Wenn Landwirtschaftsminister Dr. Christian von Boetticher, der ja auch Umweltminister des Landes Schleswig-Holstein ist (was in seiner Wahrnehmung dieser konkurrierenden Rollen nicht immer deutlich wird), den neu gegründeten “Landesbetrieb für Küstenschutz, Nationalpark und Meeresschutz” über den grünen Klee lobt, ist Vorsicht angesagt.

Wenn er davon spricht, dass die Wasserwirtschaft in Schleswig-Holstein ihre Rolle als Vorreiter und Leistungsträger wieder einmal unter Beweis gestellt habe, so fragen nicht wenige umweltbewusste Menschen im Lande, ob dem Schutz des Wattenmeers im Nationalpark auch zukünftig eine hohe Priorität eingeräumt wird.

“Wo Nationalpark draufsteht, muss auch zukünftig Nationalpark drin sein”, so NABU-Landesvorsitzender Hermann Schultz in einer Erklärung anlässlich der Indienststellung des neuen Landesbetriebes.
Der NABU hat den Prozess der Umstrukturierung gemeinsam mit anderen Naturschutzverbänden und als Mitgesellschafter der Nationalparkservice -GmbH inhaltlich begleitet.

Ob der im Nationalparkgesetz festgelegte Nationalparkgrundsatz “Natur Natur sein lassen” zukünftig Bestand hat, bleibt aufmerksam zu beobachten.
Schließlich werden in dem neuen Landesbetrieb auch die Belange des Küstenschutzes, der Wasserwirtschaft und der Gefahrenabwehr wahrgenommen, was sicherlich nicht ohne Einfluss auf die ökologischen Prämissen eines Nationalparks bleiben wird.

Und Gefahren für den Nationalpark gilt es tatsächlich abzuwehren: in diesem Zusammenhang erteilte der NABU-Vorsitzende einer weiteren Erdölbohrung und -förderung im Wattenmeer und der Genehmigung und Bereitstellung von Kabeltrassen zur Ableitung des von Offshore-Windkraftanlagen erzeugten Stroms durch das Wattenmeer sowie einer möglicherweise ins Auge gefassten erneuten Ausweitung der Vorlandbeweidung der Salzwiesen eine klare Absage.
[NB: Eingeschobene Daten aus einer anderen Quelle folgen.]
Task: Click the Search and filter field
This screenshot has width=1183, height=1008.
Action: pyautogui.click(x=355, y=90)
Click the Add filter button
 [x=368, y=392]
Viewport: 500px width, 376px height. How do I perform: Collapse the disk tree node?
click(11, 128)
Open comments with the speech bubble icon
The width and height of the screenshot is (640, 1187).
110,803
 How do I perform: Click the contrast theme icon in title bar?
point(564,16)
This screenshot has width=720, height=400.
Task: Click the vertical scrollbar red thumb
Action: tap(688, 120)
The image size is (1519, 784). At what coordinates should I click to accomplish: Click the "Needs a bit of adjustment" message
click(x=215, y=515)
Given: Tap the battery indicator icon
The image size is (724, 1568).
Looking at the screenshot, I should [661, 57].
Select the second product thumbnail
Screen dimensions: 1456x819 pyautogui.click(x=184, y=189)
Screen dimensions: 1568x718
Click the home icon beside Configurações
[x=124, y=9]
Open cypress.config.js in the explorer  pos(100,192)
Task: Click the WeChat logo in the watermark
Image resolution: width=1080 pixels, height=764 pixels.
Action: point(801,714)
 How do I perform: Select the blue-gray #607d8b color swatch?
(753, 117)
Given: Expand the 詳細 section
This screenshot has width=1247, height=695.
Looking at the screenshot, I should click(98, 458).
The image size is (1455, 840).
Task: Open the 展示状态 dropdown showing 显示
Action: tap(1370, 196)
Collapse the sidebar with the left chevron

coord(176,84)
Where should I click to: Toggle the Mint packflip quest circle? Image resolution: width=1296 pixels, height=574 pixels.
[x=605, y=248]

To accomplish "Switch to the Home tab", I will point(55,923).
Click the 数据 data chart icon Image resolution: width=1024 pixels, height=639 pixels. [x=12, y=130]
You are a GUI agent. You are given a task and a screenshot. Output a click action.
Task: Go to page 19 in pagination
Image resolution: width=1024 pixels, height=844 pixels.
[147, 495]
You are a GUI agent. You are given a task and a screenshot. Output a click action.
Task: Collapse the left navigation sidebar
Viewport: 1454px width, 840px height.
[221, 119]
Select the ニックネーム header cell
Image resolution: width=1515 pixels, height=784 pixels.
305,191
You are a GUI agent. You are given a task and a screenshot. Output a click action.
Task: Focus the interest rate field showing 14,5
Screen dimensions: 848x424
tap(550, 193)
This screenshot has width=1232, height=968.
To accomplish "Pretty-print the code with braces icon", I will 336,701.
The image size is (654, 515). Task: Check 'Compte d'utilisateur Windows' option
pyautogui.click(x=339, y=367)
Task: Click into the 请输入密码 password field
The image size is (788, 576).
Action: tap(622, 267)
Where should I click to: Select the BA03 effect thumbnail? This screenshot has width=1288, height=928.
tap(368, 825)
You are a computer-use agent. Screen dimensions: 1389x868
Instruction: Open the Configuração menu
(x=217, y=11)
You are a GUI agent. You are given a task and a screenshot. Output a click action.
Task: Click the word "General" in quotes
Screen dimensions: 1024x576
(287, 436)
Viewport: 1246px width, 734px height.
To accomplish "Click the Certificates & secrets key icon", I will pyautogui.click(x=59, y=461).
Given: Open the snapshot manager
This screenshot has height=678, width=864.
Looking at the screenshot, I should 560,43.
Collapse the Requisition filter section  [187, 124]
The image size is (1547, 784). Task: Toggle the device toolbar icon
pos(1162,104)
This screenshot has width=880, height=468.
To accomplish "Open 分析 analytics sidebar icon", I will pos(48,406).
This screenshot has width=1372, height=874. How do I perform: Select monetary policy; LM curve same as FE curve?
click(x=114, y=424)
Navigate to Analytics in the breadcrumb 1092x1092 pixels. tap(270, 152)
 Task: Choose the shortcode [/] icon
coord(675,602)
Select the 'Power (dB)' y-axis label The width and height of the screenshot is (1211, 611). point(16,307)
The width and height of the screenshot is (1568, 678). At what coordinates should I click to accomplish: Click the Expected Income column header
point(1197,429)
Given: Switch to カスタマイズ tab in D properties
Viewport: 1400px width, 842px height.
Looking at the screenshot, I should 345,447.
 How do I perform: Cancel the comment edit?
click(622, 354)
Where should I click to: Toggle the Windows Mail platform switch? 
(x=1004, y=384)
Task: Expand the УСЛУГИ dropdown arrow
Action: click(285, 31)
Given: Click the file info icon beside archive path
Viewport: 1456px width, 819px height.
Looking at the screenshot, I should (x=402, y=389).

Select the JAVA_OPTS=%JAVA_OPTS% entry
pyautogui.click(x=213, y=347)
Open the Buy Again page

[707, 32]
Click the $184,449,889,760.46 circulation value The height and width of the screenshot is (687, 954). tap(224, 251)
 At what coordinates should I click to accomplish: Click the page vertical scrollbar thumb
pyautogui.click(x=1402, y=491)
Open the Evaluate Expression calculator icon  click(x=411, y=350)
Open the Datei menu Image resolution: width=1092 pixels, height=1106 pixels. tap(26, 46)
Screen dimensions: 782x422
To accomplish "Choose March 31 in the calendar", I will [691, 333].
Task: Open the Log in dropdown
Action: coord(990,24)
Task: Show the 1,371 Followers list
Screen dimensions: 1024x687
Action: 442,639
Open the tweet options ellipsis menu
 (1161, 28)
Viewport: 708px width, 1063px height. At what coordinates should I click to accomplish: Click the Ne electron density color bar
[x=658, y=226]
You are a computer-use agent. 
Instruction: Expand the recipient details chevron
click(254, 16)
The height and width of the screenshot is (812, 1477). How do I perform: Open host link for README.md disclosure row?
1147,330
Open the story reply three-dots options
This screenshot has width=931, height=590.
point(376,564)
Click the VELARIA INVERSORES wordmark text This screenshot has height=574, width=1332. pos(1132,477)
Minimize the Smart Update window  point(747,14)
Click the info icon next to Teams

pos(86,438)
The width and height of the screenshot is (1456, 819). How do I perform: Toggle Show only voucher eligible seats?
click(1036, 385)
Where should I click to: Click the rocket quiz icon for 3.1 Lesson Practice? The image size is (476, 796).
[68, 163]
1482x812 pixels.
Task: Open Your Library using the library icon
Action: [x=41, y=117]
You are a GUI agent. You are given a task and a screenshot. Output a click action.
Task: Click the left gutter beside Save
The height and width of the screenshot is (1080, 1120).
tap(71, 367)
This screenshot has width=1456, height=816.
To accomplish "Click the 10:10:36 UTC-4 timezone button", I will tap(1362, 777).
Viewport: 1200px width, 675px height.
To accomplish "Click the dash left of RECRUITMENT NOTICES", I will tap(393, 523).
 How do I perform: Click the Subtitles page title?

Auch der Küstenschutz hat die Belange des Nationalparks und seine Grundlagen wie bisher zu beachten. Gemeinsam mit dem NABU und anderen Umweltverbänden werden wir weiterhin die Auswirkungen der Neuorganisation auf die zukünftige Entwicklung des Nationalparks kritisch-konstruktiv begleiten.